Similarly, CFU assays demonstrated comparable clonogenic capacity between the two MSC populations, although POAT-derived cells exhibited significantly increased colony formation at higher seeding densities. This finding may suggest a greater sensitivity of POAT-MSCs to paracrine signaling and cell–cell communication mechanisms, which are increasingly recognized as important regulators of MSC survival, self-renewal, and regenerative activity [44,45]. Although the biological significance of this observation remains speculative, it may reflect intrinsic differences in microenvironmental responsiveness between the two adipose depots.
The most relevant finding of this study concerns the enhanced chondrogenic differentiation potential observed in POAT-derived MSCs compared with SAT-derived cells. Cartilage regeneration remains one of the major limitations in OA treatment because mature articular cartilage exhibits limited intrinsic repair capacity due to its avascular nature and low cellular turnover [1]. Consequently, MSC-based regenerative strategies have attracted considerable attention in both veterinary and translational medicine, particularly for orthopedic disorders in dogs, including elbow dysplasia, cranial cruciate ligament disease, and OA [8].
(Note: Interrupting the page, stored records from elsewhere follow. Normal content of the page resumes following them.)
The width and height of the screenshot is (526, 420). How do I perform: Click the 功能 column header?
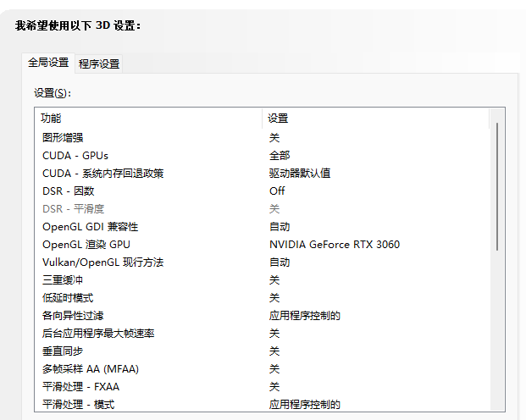click(x=52, y=119)
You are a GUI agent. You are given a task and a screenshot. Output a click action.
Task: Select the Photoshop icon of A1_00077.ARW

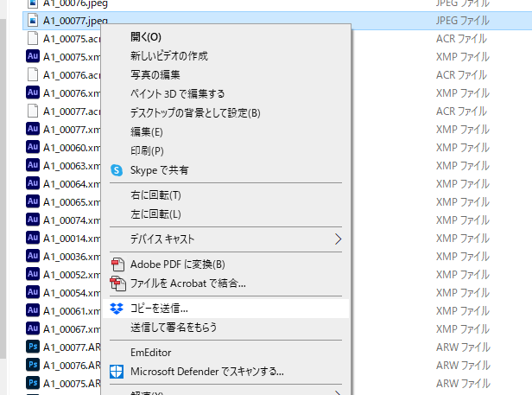pyautogui.click(x=34, y=348)
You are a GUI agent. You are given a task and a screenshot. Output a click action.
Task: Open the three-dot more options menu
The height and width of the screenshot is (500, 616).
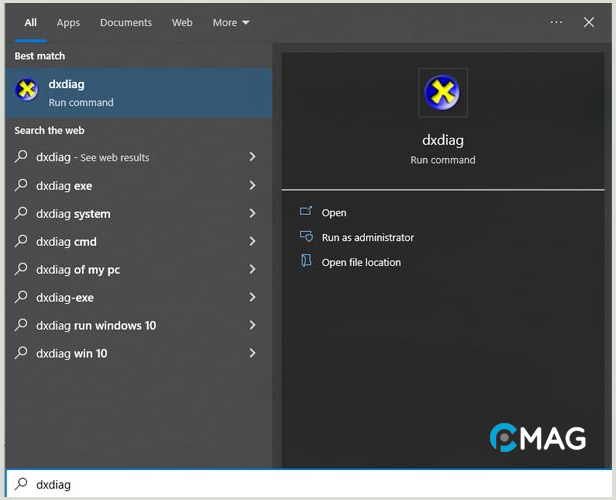click(x=557, y=22)
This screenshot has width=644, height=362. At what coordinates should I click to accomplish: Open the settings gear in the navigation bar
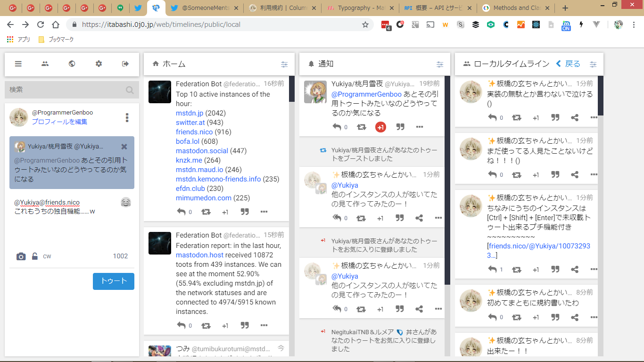click(x=99, y=64)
Morphological evaluation through Alcian Blue staining demonstrated progressive extracellular matrix (ECM) deposition in both groups during chondrogenic induction. However, POAT-derived cells exhibited earlier and more pronounced formation of glycosaminoglycan-rich aggregates, together with progressive disruption of monolayer organization and development of multicellular structures typically associated with chondrogenic commitment. In contrast, SAT-derived cells maintained a more preserved monolayer morphology and showed weaker and more diffuse Alcian Blue positivity throughout differentiation. These observations suggest a more efficient acquisition of a chondrogenic phenotype in POAT-derived MSCs.
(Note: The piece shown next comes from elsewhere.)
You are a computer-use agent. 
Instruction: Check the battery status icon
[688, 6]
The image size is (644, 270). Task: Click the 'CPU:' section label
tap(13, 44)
The molecular analyses further supported these morphological findings. COL2A1 expression progressively increased in POAT-derived MSCs, reaching significantly higher levels at later differentiation stages compared with SAT-derived cells. Collagen type II represents one of the principal components of hyaline cartilage ECM and is widely recognized as a hallmark of mature chondrogenic differentiation. Therefore, the increased COL2A1 expression observed in POAT-derived cells strongly supports a more advanced chondrogenic commitment. In contrast, SAT-derived MSCs showed relatively stable and lower COL2A1 expression throughout differentiation, suggesting slower or less efficient progression toward a cartilage-like phenotype. Similar observations have been reported in previous studies, in which canine SAT-derived MSCs required longer induction periods to achieve robust COL2A1 expression [46].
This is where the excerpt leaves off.